A missa de corpo presente e despedida de pe. Fernando Antônio Silva de Souza aconteceu na manhã de hoje, 22 de junho de 2021 na Catedral de Vitória em clima de dor, oração, silêncio e muita emoção. O arcebispo de Vitória, dom Dario Campos muito emocionado expressou palavras de carinha à família de pe. Fernando, à paróquia que o acolheu com amor e falou da intensa e profunda vida ministerial de pe. Fernando apesar do curto tempo de vida e de ministério sacerdotal.

O canto, uma das formas de evangelizar de pe. Fernando, ficou a cargo do grupo da paróquia Nossa Senhora das Graças em Jucutuquara, onde pe. Fernando era pároco.

Na homilia dom Dario foi aplaudido pelo povo quando disse: “Há 4 anos padre Fernando estava deitado diante do altar desta Catedral em sua ordenação presbiteral, e toda a comunidade cantando a ladainha de todos os Santos pedindo a proteção ao seu magistério do presbítero evangelizador. E hoje 4 anos depois, todos nós nos reunimos e padre Fernando está novamente prostrado aos pés do altar já cantando a glória do Pai”.

Dom Dario também relembrou as mais de 500 mil vidas perdidas para o novo coronavírus. “Com dor e saudade, mas cheios de esperança entregamos ao Pai este nosso irmão. Esta dor e perda é compartilhada pelas milhares de vida ceifadas pela Covid-19. Mais de 500 mil irmãos e irmãs falecidos. O mais triste é que a maioria dessas vidas perdidas foram por negligência e descaso dos que nos governam. Por isso, hoje rezamos unidos com toda a nossa Arquidiocese, pelo repouso eterno deste nosso irmão presbítero bem como por todos os nossos irmãos falecidos neste Brasil querido de norte a sul”.

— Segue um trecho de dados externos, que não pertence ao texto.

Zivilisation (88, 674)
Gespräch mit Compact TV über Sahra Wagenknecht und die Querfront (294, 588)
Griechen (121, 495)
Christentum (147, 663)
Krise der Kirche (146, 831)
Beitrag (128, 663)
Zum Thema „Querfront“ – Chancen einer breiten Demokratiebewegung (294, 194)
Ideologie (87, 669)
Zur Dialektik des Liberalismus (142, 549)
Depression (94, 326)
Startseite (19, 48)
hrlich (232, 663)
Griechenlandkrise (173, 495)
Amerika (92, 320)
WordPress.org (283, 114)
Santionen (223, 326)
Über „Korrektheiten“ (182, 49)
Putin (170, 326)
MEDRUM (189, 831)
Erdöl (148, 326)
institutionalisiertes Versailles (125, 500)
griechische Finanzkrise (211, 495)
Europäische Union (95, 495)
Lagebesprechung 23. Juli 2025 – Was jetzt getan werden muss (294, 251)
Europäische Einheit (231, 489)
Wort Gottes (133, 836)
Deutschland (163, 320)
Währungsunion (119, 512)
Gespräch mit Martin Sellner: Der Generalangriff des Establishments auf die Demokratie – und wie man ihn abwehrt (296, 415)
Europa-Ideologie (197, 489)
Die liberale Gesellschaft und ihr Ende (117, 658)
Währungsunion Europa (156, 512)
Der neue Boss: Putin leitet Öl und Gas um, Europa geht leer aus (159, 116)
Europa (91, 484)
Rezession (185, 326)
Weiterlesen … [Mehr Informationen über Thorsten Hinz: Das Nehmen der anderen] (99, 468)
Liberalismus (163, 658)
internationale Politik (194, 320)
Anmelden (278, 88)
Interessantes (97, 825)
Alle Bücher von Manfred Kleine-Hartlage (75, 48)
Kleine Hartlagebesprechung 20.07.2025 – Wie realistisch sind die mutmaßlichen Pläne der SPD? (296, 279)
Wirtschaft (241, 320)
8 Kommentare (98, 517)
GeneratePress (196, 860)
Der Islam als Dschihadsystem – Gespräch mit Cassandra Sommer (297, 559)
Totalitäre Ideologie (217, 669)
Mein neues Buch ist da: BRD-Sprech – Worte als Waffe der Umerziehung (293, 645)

Dom Dario lembrou a alegria com que pe. Fernando acolhia e assumia o que lhe era pedido na arquidiocese e falou para os parentes, presbíteros e o próprio pe. Fernando. Aos familiares agradeceu a vida de pe. Fernando e pediu a força de Deus para este momento de dor. Aos padres disse que a morte de pe. Fernando lembra o quanto a vida é frágil e acrescentou: “o povo precisa de nós, de nosso testemunho e alegria. Deixemos de picuinhas e continuemos nossa missão, o que pe. Fernando não pode realizar, ele confia a nós”. Ao padre Fernando fez um pedido: “pe. Fernando, junto de Deus e de todos os santos não esqueça de nós e do povo que o acolheu com tanto amor”.

Em dois momentos dom Dario pediu aos presentes na Catedral para estenderam a mão sobre pe. Fernando: na oração dos fiéis quando pediu pelo fim da pandemia e no final. Clique aqui para ler a homilia.

No final da missa, pe. Renato Criste, pároco da Catedral agradeceu aos profissionais do Hospital Santa Rita e ao pe. Ricardo Passamani que acompanhou pe. Fernando e nos manteve informados sobre o estado de saúde de pe. Fernando.

Pe. Renato ainda informou sobre o translado do corpo para Viana onde será sepultado.

O caixão foi conduzido sob aplausos pelos padres Osmar, Rafael, Gudialace, Abel, Luiz Ogioni, Adriano, Rodrigo e Manoel.